L’Association des féministes leaders pour l’accès aux droits et à l’équité du genre au Tchad (AFLADEGT) organise, les 12 et 13 août 2026 à N’Djamena, un atelier décisif pour valider une étude sur la cartographie des services d’assistance juridique et psychosociale dédiés aux victimes de violences basées sur le genre (VBG). Cette initiative, menée dans le cadre du projet WISH 2-WACA, a pour but d’améliorer significativement l’orientation des victimes et de renforcer la coordination entre les acteurs impliqués dans leur prise en charge.

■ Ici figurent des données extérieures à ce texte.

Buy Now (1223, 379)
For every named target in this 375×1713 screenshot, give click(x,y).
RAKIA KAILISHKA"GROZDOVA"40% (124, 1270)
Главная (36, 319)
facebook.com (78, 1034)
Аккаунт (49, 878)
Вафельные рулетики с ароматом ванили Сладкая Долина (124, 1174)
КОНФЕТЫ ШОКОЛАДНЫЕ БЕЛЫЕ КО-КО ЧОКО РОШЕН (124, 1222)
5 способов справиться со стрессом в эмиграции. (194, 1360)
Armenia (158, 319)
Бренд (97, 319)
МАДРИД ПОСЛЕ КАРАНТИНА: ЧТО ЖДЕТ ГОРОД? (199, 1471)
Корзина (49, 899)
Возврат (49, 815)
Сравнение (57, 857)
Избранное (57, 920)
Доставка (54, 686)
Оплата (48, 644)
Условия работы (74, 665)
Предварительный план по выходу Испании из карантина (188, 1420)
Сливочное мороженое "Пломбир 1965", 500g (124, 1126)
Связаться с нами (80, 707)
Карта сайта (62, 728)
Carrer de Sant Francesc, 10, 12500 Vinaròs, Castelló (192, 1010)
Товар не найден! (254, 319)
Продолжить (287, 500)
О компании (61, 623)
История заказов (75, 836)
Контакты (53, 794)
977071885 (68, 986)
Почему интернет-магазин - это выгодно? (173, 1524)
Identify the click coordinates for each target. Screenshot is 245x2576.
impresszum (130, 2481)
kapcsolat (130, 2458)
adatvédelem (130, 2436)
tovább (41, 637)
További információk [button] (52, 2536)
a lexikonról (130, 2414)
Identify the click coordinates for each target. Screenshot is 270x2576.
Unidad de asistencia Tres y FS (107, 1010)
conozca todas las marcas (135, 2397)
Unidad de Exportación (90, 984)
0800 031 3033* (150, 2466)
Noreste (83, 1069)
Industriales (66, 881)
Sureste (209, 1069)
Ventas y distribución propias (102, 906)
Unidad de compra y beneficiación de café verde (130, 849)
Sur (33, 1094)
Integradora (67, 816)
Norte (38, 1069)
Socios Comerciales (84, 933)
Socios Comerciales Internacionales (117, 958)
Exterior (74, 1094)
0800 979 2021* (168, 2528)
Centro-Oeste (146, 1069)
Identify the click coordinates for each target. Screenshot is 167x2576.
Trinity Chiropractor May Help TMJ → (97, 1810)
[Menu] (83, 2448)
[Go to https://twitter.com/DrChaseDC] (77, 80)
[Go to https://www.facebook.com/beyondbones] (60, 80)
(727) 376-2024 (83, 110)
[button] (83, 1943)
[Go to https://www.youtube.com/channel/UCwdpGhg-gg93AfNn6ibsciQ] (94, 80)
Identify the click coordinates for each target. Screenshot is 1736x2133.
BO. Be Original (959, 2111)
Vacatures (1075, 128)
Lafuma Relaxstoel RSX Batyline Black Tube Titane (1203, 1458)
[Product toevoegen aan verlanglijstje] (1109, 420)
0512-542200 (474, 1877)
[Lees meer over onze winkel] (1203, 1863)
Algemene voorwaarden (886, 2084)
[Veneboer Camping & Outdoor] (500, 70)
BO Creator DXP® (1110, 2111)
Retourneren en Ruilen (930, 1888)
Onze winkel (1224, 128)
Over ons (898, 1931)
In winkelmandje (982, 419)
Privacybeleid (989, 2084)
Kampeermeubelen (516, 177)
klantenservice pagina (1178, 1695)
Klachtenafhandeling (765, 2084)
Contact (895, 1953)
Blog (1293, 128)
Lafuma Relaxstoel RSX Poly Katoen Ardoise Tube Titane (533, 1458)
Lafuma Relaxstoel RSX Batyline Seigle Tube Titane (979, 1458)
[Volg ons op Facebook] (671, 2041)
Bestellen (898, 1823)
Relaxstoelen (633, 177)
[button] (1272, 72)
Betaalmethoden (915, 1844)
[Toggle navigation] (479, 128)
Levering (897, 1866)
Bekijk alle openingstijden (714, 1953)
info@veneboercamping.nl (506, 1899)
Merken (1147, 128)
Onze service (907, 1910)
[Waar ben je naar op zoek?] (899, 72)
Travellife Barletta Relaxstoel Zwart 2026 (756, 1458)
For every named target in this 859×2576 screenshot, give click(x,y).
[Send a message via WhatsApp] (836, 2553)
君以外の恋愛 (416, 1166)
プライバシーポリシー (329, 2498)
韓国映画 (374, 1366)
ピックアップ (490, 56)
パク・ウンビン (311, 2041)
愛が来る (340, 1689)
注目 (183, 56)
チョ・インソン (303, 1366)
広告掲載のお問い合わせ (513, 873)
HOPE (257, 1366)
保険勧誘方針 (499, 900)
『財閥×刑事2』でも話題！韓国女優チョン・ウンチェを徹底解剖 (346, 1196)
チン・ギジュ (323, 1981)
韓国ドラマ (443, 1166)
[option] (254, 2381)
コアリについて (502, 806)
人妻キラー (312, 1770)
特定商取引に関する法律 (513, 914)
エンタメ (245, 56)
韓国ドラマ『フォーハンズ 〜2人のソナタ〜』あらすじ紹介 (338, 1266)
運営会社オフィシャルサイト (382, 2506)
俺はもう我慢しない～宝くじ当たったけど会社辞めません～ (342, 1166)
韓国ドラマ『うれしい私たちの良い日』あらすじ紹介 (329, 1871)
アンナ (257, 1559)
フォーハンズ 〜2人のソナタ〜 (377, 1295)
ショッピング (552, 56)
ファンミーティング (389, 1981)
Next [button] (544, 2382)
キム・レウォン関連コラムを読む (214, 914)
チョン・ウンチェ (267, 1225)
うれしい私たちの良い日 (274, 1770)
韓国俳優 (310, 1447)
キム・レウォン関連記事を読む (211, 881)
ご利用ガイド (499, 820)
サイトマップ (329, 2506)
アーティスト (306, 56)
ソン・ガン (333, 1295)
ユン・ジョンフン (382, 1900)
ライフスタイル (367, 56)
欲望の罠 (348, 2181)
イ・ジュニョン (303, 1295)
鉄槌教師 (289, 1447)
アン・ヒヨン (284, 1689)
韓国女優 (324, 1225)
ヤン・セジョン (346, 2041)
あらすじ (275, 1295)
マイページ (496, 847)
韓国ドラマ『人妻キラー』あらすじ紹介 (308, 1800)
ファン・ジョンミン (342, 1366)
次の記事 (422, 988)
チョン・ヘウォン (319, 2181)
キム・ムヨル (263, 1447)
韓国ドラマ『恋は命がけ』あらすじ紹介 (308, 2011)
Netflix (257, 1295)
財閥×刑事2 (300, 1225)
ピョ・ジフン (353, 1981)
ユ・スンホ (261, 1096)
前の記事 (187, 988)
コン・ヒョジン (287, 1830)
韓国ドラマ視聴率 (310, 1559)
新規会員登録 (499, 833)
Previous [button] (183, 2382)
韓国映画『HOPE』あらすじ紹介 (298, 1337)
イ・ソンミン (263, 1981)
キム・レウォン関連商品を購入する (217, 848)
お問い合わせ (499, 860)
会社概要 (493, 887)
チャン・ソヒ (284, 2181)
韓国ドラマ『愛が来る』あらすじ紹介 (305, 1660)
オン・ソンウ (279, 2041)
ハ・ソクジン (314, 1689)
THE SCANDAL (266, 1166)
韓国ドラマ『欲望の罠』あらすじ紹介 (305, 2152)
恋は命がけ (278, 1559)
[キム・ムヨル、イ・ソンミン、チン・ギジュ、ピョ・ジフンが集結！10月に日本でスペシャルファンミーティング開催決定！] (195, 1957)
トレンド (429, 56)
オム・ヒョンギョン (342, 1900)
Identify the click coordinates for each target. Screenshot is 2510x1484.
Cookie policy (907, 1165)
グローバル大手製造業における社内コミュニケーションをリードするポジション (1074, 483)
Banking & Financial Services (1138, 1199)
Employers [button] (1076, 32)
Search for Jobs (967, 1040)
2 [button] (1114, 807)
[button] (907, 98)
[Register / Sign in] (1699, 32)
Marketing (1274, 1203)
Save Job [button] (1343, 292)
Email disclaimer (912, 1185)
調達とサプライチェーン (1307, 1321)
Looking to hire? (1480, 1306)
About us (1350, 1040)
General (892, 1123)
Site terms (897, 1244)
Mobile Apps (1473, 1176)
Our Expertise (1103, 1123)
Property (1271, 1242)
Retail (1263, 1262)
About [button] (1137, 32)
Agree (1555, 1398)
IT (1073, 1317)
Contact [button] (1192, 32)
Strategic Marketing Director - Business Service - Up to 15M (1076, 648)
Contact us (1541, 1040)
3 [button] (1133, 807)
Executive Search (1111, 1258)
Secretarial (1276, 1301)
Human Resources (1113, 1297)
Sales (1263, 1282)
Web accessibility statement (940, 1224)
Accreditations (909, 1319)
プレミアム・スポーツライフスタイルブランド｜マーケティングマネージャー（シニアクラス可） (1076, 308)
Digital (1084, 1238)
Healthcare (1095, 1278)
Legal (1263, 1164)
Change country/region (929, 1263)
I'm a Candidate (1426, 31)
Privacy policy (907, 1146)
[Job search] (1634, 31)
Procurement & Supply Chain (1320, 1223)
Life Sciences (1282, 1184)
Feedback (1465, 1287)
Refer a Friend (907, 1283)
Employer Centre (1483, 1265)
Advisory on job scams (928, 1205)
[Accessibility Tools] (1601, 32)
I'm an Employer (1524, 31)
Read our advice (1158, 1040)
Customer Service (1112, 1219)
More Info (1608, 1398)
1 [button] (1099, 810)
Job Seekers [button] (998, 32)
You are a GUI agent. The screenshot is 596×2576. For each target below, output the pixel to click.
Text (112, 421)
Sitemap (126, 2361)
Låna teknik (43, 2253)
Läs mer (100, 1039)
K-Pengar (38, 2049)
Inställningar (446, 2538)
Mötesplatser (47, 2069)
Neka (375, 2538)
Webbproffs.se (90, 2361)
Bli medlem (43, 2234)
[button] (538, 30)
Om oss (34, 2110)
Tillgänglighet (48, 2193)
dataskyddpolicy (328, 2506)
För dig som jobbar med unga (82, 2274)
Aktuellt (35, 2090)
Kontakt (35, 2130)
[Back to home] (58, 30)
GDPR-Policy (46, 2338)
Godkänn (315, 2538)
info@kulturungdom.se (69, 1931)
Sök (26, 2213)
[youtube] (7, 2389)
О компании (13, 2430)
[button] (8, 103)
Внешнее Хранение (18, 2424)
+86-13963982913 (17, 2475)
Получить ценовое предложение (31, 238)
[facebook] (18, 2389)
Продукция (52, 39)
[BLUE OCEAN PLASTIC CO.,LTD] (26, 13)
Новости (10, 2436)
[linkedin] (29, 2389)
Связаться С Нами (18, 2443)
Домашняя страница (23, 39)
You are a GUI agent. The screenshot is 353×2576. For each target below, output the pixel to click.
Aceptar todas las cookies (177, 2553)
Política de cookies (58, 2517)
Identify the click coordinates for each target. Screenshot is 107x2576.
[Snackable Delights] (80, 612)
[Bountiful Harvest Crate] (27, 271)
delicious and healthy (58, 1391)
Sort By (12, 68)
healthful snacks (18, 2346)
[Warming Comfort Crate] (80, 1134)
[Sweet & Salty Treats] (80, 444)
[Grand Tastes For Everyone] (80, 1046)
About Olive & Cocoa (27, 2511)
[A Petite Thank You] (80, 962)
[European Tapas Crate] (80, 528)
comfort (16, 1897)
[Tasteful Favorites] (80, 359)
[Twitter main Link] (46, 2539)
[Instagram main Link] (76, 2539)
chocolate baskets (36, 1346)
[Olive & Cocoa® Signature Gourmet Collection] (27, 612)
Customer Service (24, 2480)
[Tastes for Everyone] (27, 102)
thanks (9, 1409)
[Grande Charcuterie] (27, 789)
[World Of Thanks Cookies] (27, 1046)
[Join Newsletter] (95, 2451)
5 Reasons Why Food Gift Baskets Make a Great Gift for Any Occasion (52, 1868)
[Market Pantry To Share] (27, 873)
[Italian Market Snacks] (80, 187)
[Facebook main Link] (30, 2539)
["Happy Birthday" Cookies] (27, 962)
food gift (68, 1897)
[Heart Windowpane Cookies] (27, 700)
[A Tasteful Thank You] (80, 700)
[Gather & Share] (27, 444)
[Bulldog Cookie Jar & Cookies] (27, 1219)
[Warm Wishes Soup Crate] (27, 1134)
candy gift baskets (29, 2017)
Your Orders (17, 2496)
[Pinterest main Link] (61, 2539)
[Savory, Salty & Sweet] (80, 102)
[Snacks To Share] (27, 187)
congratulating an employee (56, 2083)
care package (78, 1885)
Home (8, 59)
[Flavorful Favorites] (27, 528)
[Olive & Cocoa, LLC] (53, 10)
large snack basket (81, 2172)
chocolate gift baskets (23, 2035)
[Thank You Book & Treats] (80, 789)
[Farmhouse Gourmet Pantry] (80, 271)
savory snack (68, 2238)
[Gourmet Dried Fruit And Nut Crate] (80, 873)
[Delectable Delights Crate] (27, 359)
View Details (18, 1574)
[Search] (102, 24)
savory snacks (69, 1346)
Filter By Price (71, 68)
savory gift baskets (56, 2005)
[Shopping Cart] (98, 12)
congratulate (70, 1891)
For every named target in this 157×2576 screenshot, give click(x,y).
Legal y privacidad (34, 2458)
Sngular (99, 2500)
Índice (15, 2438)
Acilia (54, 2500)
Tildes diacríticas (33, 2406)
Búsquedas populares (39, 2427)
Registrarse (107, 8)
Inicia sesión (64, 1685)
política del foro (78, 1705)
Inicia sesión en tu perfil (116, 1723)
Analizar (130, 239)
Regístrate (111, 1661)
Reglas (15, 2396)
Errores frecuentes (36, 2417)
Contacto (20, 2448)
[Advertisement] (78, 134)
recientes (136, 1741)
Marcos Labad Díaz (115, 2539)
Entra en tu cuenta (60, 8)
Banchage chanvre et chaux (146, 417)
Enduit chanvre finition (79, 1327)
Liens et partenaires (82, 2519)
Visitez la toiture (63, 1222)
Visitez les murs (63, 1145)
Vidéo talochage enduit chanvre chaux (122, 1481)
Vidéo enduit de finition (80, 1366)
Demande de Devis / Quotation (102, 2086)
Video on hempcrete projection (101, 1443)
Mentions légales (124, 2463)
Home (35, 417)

Pendant deux journées intenses, des participants issus des ministères concernés, des organisations de la société civile, des partenaires techniques et financiers ainsi que des structures spécialisées se réuniront pour analyser et enrichir les conclusions de cette cartographie. Leur objectif : affiner un outil opérationnel au service des victimes.
Un outil stratégique pour briser le silence des victimes
Lors de l’ouverture des travaux, Wouténé Mélissa, présidente de l’AFLADEGT, a insisté sur le rôle central de cette cartographie. Pour elle, il ne s’agit pas d’un simple document, mais d’un levier concret pour faciliter l’accès aux services, optimiser la coordination entre les acteurs et renforcer le plaidoyer auprès des décideurs.
« Chaque femme ou jeune fille victime de violences doit pouvoir identifier en un temps record où obtenir de l’aide, vers quel service se tourner et quelle prise en charge lui est adaptée », a-t-elle souligné avec conviction.
L’étude révèle des lacunes majeures : couverture inégale des services, manque d’information pour les victimes, mécanismes de référencement peu efficaces et ressources disponibles insuffisantes. Ces constats serviront de base pour proposer des solutions concrètes, renforcer les dispositifs existants et mobiliser davantage de moyens.
Les défis persistants dans la lutte contre les VBG
Dr Kadidja Amadaye Abgrene, directrice de la santé de la reproduction, a rappelé avec force l’importance de cette problématique : les violences basées sur le genre représentent une violation grave des droits humains. Elle a salué les avancées enregistrées, notamment le renforcement du cadre légal et la mise en place de centres intégrés de services multisectoriels.
Cependant, des obstacles majeurs subsistent, en particulier dans l’accompagnement juridique. Les chiffres sont édifiants : moins de 11 % des victimes identifiées bénéficient d’un suivi juridique effectif. Parmi les freins identifiés, on retrouve les règlements à l’amiable, le manque d’information, et des mécanismes de référencement encore trop fragmentés.
La cartographie révèle aussi une disparité dans l’offre de services selon les arrondissements de N’Djamena, un manque d’espaces sécurisés pour un accueil confidentiel, ainsi qu’un besoin criant de ressources humaines et matérielles supplémentaires.
Pour Dr Kadidja Amadaye Abgrene, les résultats de cette étude doivent désormais guider les actions futures : améliorer l’orientation des victimes, fluidifier les échanges entre les secteurs et éclairer les politiques publiques pour une prise en charge plus efficace.